GIVEN ENTRIES Block Start
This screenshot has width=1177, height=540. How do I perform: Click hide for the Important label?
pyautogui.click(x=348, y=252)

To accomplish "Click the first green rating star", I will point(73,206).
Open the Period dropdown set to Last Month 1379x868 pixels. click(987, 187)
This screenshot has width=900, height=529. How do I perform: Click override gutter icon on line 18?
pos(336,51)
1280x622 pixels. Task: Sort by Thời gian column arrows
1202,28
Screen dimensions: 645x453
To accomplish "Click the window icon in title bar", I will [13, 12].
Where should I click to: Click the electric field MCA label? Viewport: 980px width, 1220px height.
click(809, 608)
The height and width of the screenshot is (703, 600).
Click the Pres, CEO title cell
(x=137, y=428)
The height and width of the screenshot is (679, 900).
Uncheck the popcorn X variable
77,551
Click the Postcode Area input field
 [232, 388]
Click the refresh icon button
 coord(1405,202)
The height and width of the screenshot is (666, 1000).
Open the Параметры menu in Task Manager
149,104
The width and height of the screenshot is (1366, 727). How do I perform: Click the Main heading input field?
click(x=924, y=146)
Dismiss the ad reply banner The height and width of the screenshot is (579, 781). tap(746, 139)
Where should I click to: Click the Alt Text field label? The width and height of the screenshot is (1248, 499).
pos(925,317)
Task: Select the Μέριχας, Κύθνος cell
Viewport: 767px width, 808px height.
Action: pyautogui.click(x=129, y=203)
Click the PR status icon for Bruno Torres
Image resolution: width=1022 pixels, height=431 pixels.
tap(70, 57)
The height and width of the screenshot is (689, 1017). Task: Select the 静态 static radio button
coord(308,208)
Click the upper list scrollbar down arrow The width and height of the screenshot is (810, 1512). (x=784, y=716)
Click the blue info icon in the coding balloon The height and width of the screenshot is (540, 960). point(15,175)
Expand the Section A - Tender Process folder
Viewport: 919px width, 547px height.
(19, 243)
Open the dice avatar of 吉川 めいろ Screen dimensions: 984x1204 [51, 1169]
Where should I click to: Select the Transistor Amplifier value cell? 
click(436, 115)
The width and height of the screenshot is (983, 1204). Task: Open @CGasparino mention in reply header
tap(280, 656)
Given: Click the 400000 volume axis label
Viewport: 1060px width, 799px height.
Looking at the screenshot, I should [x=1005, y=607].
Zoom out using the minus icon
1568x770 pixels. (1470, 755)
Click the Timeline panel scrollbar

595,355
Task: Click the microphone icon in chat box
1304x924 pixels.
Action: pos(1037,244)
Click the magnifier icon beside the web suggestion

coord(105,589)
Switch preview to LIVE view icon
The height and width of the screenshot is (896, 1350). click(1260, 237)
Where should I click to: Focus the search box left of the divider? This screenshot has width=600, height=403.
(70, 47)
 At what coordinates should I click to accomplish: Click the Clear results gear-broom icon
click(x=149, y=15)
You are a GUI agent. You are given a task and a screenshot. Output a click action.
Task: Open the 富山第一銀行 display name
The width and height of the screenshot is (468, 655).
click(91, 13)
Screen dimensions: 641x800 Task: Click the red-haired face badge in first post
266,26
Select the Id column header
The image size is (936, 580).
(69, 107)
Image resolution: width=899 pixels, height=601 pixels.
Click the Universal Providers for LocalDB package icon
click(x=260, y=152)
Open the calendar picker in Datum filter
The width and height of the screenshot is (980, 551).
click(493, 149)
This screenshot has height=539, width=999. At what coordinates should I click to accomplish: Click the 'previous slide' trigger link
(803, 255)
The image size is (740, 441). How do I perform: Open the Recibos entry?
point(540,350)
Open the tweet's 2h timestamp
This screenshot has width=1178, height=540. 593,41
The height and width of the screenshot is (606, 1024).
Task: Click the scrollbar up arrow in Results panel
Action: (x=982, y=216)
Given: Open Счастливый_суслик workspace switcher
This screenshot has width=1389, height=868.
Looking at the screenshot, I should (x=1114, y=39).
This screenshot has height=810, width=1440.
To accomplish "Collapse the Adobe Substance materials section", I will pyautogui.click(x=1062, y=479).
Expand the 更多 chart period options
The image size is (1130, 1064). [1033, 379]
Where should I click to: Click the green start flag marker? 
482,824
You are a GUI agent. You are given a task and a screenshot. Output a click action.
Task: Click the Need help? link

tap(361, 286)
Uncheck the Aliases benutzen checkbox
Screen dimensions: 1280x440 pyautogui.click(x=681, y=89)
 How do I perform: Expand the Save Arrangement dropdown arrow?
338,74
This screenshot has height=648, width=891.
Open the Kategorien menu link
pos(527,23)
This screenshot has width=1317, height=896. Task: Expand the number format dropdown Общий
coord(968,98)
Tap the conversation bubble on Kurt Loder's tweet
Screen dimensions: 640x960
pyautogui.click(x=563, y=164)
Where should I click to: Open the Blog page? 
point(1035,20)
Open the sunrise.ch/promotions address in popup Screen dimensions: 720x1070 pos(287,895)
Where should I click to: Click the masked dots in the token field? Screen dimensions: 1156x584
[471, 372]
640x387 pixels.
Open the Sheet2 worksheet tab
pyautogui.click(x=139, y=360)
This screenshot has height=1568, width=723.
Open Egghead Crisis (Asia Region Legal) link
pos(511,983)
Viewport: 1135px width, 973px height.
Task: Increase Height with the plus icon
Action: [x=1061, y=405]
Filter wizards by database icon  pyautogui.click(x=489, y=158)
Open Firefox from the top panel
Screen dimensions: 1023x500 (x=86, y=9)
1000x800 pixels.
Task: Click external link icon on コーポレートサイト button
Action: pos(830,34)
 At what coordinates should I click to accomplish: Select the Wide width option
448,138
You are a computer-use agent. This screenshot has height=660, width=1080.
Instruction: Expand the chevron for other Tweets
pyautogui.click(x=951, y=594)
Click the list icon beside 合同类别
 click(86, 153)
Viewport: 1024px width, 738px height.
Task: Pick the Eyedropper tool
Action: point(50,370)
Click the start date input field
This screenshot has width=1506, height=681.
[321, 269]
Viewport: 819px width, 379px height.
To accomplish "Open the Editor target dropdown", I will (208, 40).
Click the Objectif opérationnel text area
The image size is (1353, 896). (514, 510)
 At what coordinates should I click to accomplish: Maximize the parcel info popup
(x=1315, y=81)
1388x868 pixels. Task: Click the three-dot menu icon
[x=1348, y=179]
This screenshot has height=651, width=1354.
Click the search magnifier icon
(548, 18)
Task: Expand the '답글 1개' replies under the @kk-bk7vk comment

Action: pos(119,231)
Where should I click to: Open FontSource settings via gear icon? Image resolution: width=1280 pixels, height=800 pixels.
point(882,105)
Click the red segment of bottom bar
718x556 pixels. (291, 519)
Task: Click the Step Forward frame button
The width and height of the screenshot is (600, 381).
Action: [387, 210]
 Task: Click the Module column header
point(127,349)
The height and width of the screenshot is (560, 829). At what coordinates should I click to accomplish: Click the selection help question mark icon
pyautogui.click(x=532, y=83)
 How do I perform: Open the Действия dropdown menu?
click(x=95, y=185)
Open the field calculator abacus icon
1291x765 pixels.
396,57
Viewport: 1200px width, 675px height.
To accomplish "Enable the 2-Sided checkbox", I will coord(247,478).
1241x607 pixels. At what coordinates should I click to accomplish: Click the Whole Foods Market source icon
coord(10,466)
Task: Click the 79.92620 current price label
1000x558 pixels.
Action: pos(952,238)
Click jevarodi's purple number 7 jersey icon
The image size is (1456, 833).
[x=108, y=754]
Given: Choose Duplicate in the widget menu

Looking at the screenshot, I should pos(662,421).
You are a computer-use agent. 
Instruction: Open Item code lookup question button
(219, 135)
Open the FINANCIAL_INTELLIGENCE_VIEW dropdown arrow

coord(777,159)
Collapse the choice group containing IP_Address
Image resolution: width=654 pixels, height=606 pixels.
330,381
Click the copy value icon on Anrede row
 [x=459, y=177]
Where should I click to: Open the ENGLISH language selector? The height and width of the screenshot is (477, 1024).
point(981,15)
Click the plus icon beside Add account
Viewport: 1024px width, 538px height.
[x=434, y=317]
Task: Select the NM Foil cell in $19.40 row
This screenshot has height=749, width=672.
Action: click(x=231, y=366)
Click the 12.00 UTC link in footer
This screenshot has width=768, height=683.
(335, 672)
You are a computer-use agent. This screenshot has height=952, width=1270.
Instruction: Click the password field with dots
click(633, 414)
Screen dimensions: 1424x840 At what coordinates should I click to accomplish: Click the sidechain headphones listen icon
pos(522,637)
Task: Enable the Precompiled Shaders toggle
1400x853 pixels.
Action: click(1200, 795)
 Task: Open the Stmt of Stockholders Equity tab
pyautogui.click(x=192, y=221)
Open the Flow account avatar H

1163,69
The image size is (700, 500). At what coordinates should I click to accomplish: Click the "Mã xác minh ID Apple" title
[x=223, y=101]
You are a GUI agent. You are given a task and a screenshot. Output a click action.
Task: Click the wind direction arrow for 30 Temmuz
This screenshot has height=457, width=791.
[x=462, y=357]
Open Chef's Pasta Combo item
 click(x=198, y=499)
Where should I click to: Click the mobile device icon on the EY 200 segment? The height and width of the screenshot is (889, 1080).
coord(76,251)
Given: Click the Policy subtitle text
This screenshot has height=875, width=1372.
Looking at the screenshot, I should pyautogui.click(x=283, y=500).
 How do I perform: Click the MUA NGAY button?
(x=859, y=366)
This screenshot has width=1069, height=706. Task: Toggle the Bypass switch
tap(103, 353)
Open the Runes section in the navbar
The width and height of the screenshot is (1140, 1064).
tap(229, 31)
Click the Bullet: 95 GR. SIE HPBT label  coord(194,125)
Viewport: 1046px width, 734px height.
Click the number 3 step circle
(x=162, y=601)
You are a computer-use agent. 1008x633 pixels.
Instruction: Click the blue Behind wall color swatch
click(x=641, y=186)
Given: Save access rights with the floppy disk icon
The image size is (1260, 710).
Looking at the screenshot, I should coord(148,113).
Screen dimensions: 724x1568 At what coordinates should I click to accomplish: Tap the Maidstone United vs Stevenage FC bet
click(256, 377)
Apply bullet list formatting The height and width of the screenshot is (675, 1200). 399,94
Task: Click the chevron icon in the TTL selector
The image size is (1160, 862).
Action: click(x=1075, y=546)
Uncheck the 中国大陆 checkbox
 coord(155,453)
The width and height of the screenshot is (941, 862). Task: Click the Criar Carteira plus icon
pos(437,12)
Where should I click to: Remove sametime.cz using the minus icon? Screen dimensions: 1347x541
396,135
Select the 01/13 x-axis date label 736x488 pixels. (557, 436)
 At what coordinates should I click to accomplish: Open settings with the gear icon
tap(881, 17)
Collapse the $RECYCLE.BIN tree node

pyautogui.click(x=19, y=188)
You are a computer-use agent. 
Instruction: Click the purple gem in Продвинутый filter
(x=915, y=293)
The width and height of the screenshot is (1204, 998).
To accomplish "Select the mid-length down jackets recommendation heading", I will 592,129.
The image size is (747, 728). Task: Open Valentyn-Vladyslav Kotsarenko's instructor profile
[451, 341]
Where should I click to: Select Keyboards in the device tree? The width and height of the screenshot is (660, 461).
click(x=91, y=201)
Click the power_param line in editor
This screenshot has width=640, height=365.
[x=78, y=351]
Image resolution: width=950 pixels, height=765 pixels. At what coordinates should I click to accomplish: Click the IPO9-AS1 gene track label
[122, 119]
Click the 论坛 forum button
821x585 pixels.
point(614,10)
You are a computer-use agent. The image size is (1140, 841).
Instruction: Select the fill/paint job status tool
GIVEN ENTRIES Block End
AIM OF THE TASK: If a line in the data above holds the string "computer", report that line.

RESPONSE TO THE EXERCISE:
You are a computer-use agent. This screenshot has height=660, width=1080.
You are a computer-use agent. 
You are a computer-use agent. This screenshot has height=952, width=1270.
You are a computer-use agent. 1008x633 pixels.
You are a computer-use agent. 
You are a computer-use agent. The image size is (1140, 841).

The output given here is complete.